Russian president Vladimir Putin has ordered the country’s military to increase the number of troops by nearly 170,000 to a total of 1.32 million, as Moscow’s invasion of Ukraine continues into its 22nd month.
Putin’s decree was released by the Kremlin on Friday and took force immediately. It brings the overall number of Russian military personnel to about 2.2 million, including 1.32 million troops.
It is the second such expansion of the army since 2018. The previous boost by 137,000 troops, ordered by Putin in August 2022, put the military’s numbers at about 2 million personnel and about 1.15 million troops.
The defence ministry said the order doesn’t imply any “significant expansion of conscription”, saying in a statement that the increase would happen gradually by recruiting more volunteers. The ministry cited what it called “the special military operation” in Ukraine and the expansion of Nato as the reasons for the increase.
Boosting Russian troops was an appropriate response to “the aggressive activities of the Nato bloc”, the ministry said.
Last December, Russia’s defence minister, Sergei Shoigu, declared that the country needed a force of 1.5 million “to guarantee the fulfilment of tasks to ensure Russia’s security”. He did not say when the military would reach that size.
The Kremlin previously considered the size of its military as sufficient, but the calculus changed after hopes for a quick victory over its neighbour were shattered by fierce Ukrainian resistance.
Amid the continued hostilities, the size of Russian and Ukrainian military casualties remains uncertain. The Russian military has confirmed only just over 6,000 military casualties, but western estimates are much higher. In October, the UK defence ministry said Russia had “likely suffered 150,000 to 190,000 permanent casualties”, a number that included troops that have been killed or permanently wounded.
Russian authorities have undertaken various efforts to give a boost to the army. In August 2022, Putin ordered an increase in the size of the Russian military to 1.15 million starting from 1 January 2023. The following month, he ordered the mobilisation of 300,000 reservists to beef up his forces in Ukraine. That number is counted as part of the military’s current strength.
While Putin said there was no need to round up more, his mobilisation decree is open-ended, allowing the military to call up additional reservists when needed. That decree also banned volunteer soldiers from ending their contracts.
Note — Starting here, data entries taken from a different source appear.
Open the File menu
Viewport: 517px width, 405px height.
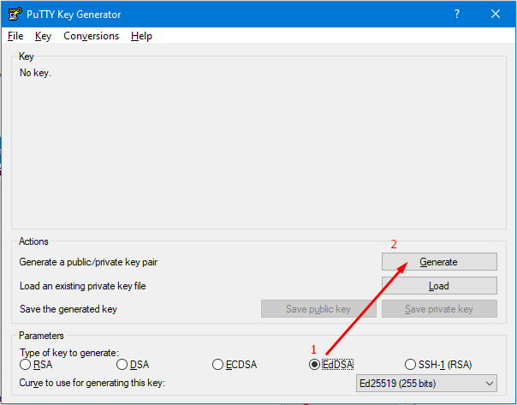[x=15, y=36]
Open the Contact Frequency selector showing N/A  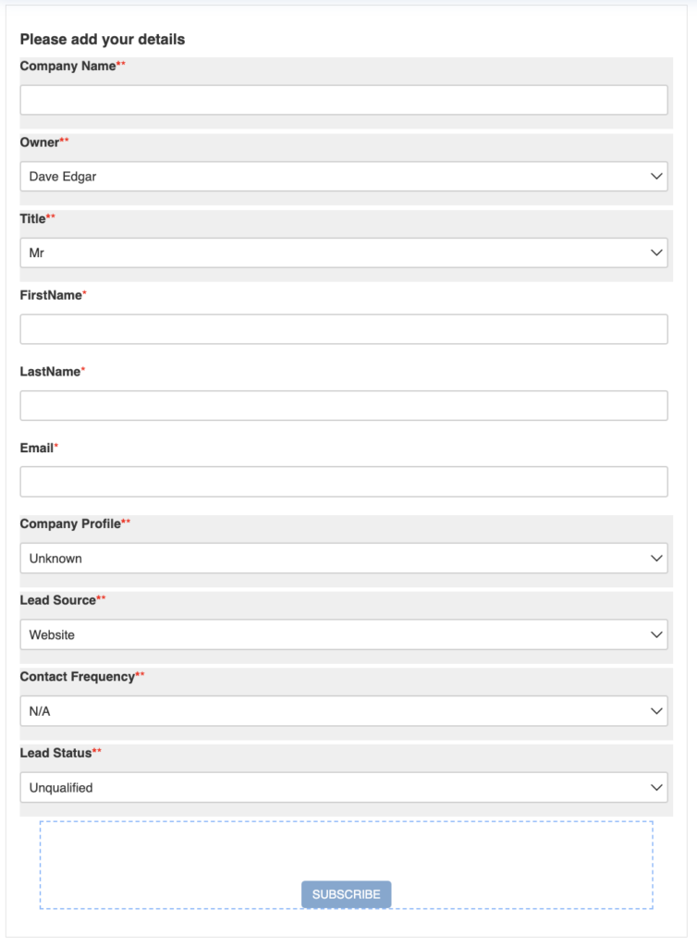342,711
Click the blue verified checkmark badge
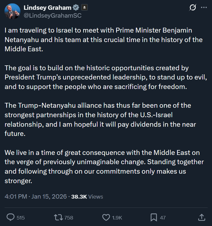This screenshot has height=226, width=212. click(x=76, y=8)
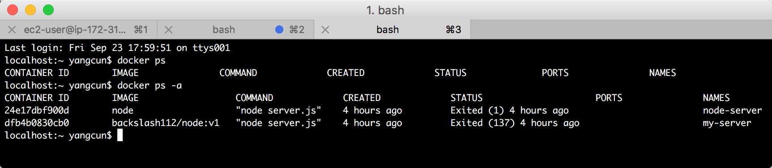The width and height of the screenshot is (772, 168).
Task: Click the node-server container name
Action: [732, 110]
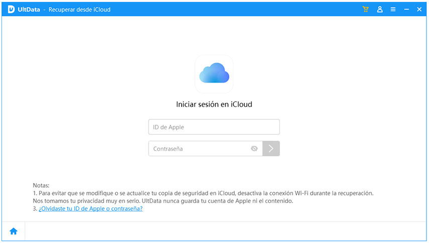Click the 'Iniciar sesión en iCloud' heading
Viewport: 429px width, 243px height.
click(x=214, y=105)
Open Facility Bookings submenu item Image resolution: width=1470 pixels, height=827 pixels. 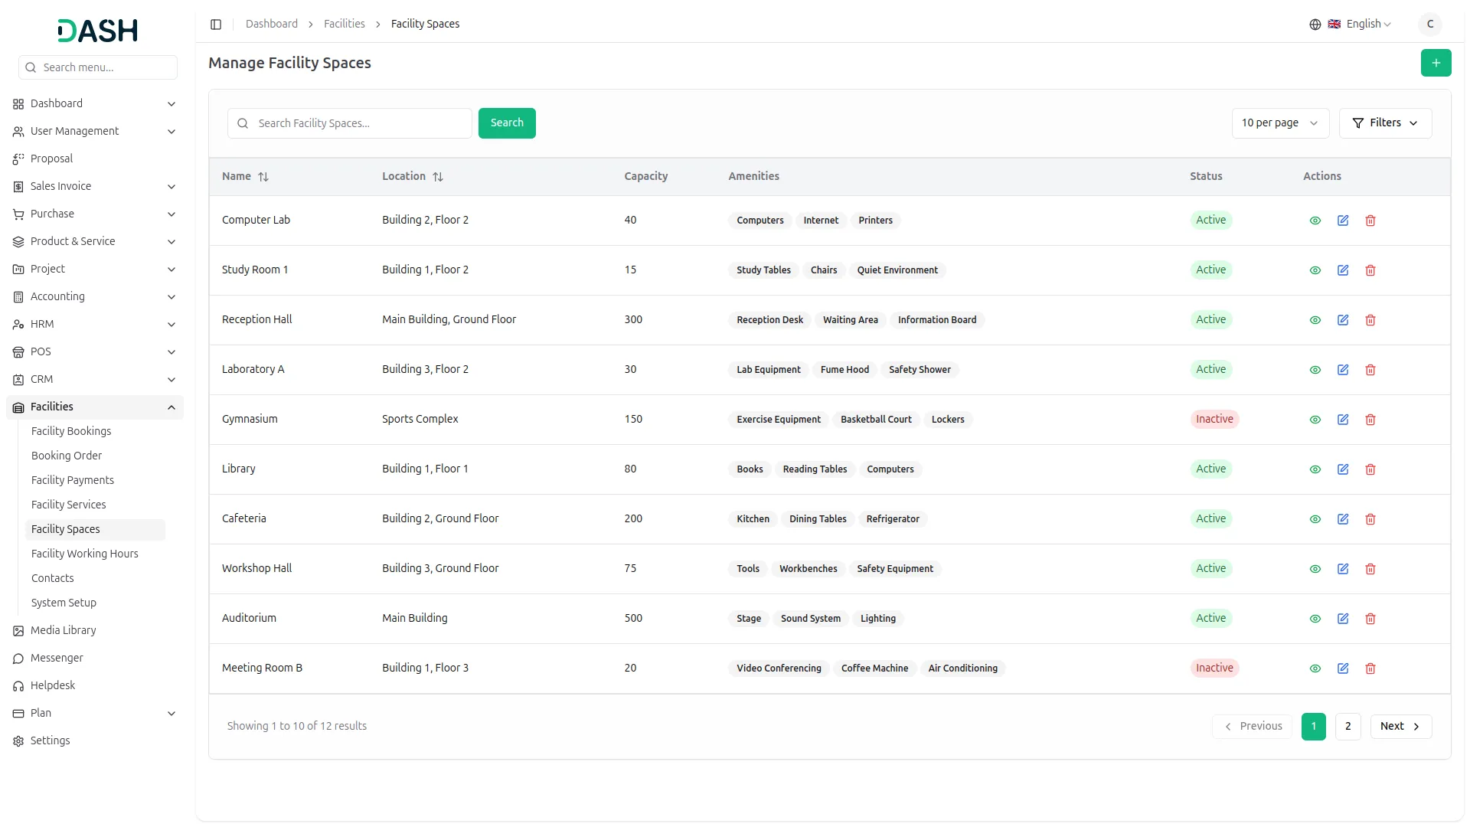click(x=71, y=431)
All across Russia’s vast territory, a campaign to entice more men to enlist has been under way for months, with advertisements promise cash bonuses, recruiters making cold calls to eligible men and enlistment offices working with universities and social service agencies to lure students and the unemployed.
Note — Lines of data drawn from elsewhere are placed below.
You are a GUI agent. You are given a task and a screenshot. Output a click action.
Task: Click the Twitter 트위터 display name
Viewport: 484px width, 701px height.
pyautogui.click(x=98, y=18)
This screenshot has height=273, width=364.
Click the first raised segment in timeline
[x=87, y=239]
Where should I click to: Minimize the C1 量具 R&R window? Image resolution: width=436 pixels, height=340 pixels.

Some media reports and rights groups say the Russian authorities also offer amnesty to prisoners in exchange for a tour of military duty.
These efforts come on top of the regular draft, which calls up about 120,000 to 140,000 men twice a year for a one-year tour of compulsory service. The authorities insist that those conscripted for mandatory service are not being deployed to Ukraine.
All Russian men aged 18 to 27 must serve one year in the military, but a large share avoid the draft for health reasons or deferments granted to university students. The share of men who avoid the draft is particularly large in Moscow and other major cities. This year, the authorities raised the upper age limit for mandatory service to 30, starting from 1 January.